Samsung’s prominent position in the Asia information technology market “will serve as a springboard for future product development and growth strategies in the area,” said Genops CEO Han Yu.

Financial details of the two agreements were not disclosed.

Yu described Ngene as an “entry-level” bioinformatics sequence analysis solution. The system offers the same types of applications as enterprise solutions like InforMax’s GenoMax, he said, but will be priced “on the magnitude of a thousand dollars instead of tens or hundreds of thousands of dollars.”

Ngene relies on Linux clusters rather than the expensive mid- to high-range server systems and Oracle databases that other commercial bioinformatics packages require, Yu said. Programs such as Blast, Hmmer, and Genscan have been optimized to run on the distributed system and integrated into the Ngene user interface.

While the company’s initial target market is small to medium biotech companies and academic labs that are unable to afford high-throughput bioinformatics solutions, Yu said the platform is powerful enough to interest larger companies as well.

Yu said that a Hmmer EST search on a 4-cpu Compaq ES40 would run about five to six minutes, but the server alone would cost close to $500,000. Ngene can achieve comparable speed on a 32-node Linux cluster, he said, which would cost approximately $150,000.

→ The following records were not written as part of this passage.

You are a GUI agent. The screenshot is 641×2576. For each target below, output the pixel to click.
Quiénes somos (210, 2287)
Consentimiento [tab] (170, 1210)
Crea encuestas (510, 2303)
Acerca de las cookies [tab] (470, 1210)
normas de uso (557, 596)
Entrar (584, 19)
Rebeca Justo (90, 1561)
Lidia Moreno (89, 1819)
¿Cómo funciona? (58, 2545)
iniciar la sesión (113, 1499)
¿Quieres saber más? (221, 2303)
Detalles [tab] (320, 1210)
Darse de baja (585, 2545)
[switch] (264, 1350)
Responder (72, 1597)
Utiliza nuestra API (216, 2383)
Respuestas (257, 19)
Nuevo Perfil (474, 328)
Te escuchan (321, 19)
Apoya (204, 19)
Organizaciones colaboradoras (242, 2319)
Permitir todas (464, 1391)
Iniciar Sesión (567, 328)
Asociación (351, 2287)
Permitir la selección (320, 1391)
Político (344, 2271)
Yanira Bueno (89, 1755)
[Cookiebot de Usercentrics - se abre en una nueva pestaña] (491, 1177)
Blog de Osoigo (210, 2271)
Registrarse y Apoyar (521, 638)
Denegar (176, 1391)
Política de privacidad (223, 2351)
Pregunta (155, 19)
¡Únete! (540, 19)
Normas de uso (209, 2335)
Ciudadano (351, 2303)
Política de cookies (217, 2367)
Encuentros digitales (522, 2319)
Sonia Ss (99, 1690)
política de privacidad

“Most research labs want to implement a bioinformatics infrastructure because they want the security and the performance guarantee, but they can’t buy the big servers. With a lower-end solution like Ngene they’ll get similar performance at about one-fifth to one-tenth the price,” Yu said.

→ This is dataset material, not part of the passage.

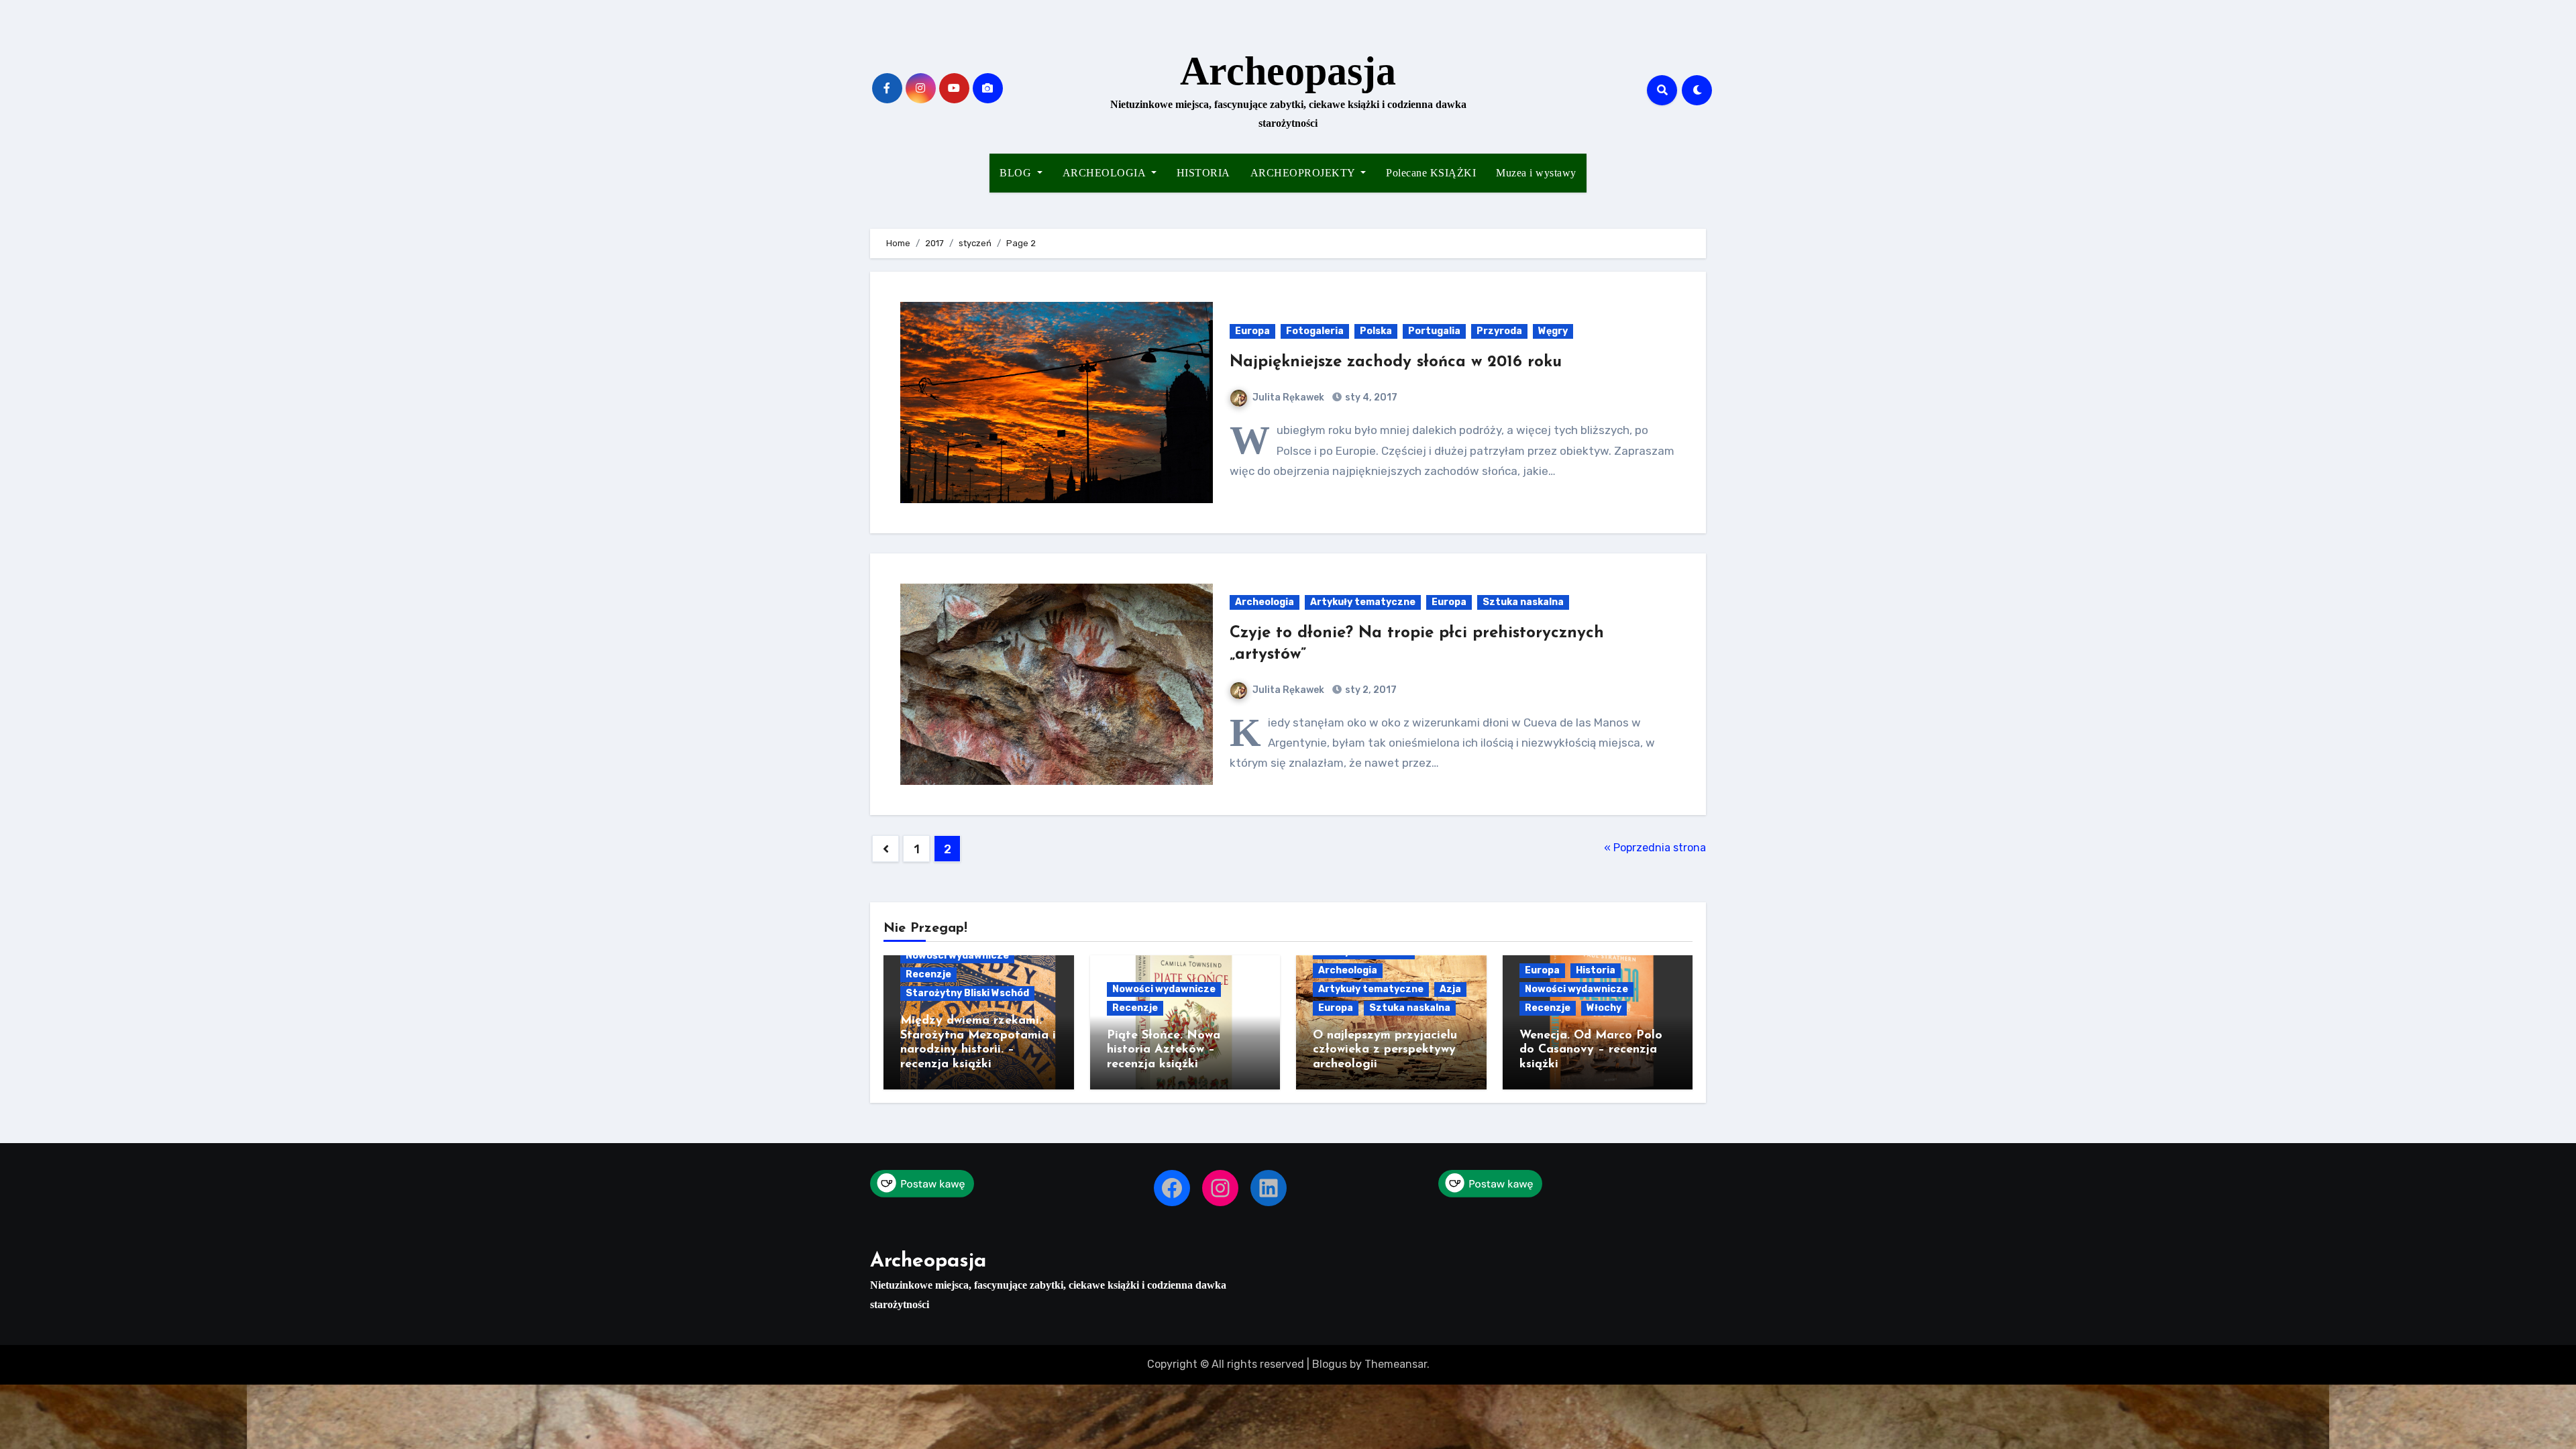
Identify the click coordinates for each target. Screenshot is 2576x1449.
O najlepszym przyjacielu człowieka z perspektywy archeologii (1385, 1050)
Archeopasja (1288, 71)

Ngene is available through Genops’ servers in ASP format or it can be installed locally behind a firewall. Yu said he hopes to partner with other bioinformatics portals and infrastructure providers such as Zerosum in order to expand the potential market for the system.

Genops is a subsidiary of PanGenomics, a Korean biotech incubator that provided the company’s seed funding. Genops, PanGenomics, and Samsung are collaborating on a computing center in Korea, which should be online by early October. Yu expects an evaluation version of Ngene to be launched once the center is fully operational.

Genops is currently seeking its second round of funding. “Things are moving quickly and we’re looking for many, many good things to happen over the next few months,” said Yu.